Background: The application of human mutant recombinant TNF-alpha (TNF-SAM2) to glioblastoma has shown that there is marked variation in its sensitivity to TNF. To determine whether the production of endothelial-monocyte activating polypeptide II (EMAPII) by tumors confers TNF sensitivity and whether EMAPII expression in glioblastoma can predict the clinical response to TNF therapy, we evaluated EMAPII expression and the efficacy of TNF in patients with glioblastoma.

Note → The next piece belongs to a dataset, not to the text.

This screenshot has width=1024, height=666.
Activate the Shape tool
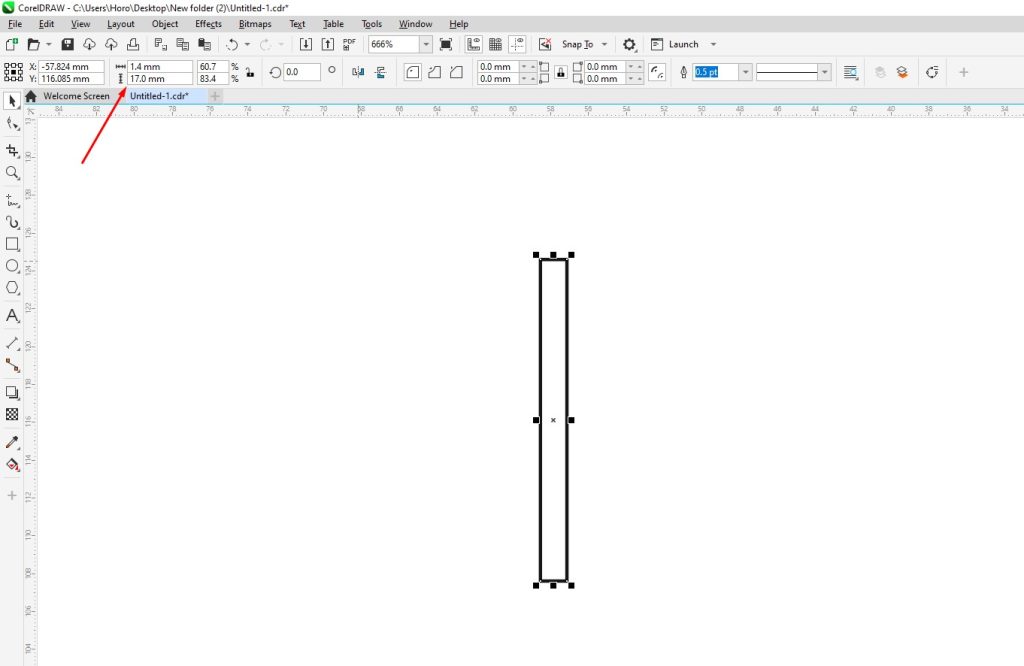(13, 123)
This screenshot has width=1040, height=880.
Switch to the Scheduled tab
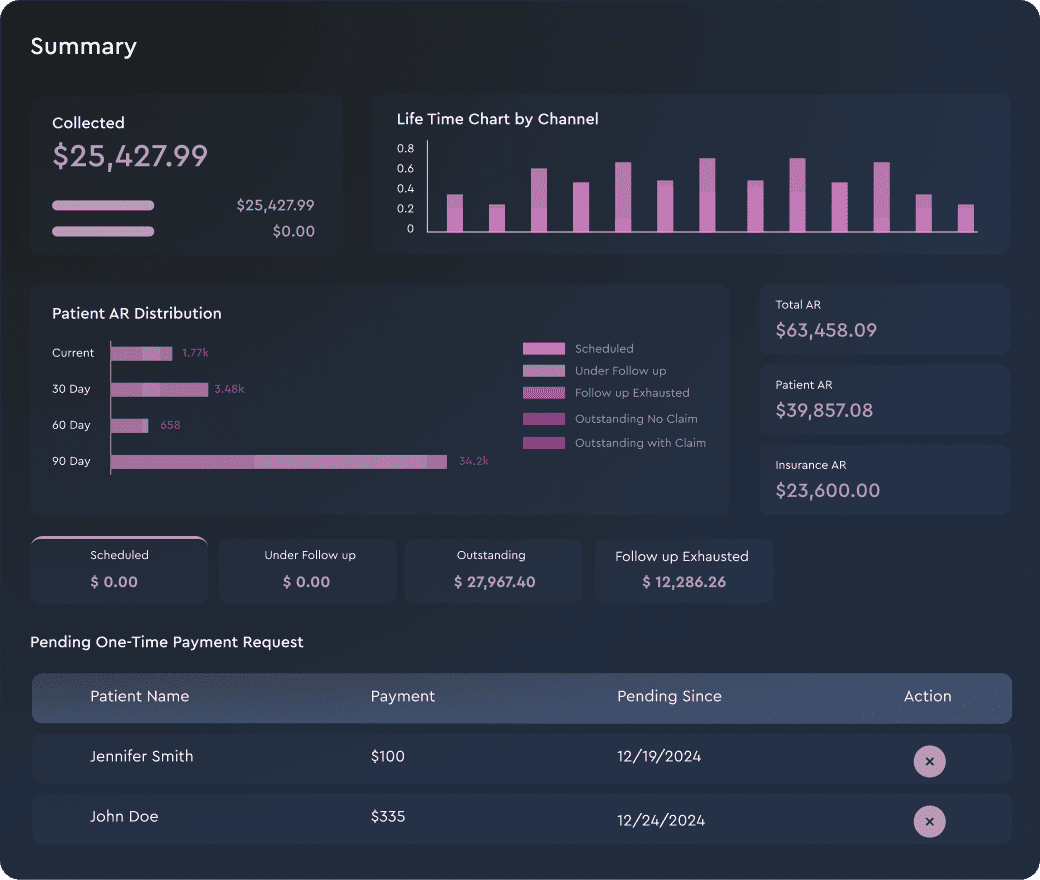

Materials and methods: We analyzed EMAPII mRNA expression using reverse transcriptase-polymerase chain reaction (RT-PCR) of frozen tissue sections of glioblastoma and evaluated if there was any correlation between EMAPII expression and the response to TNF therapy in patients with glioblastoma.
Results: Amplified bands corresponding to EMAPII were obtained by RT-PCR in 8 out of 11 glioblastomas. There was a significant correlation between the time to tumor progression after TNF-SAM2 treatment and the expression of EMAPII (p < 0.05). Patients with positive expression of EMAPII in their tumor tissues tended to have longer progression-free survival.
Conclusion: Variable responses to combined chemotherapy with mutant TNF-alpha (TNF-SAM2) might be explained by EMAPII expression in glioblastoma. EMAPII expression in glioblastoma might predict the clinical response to TNF therapy and potentially identify patients with cytokine-responsive tumors.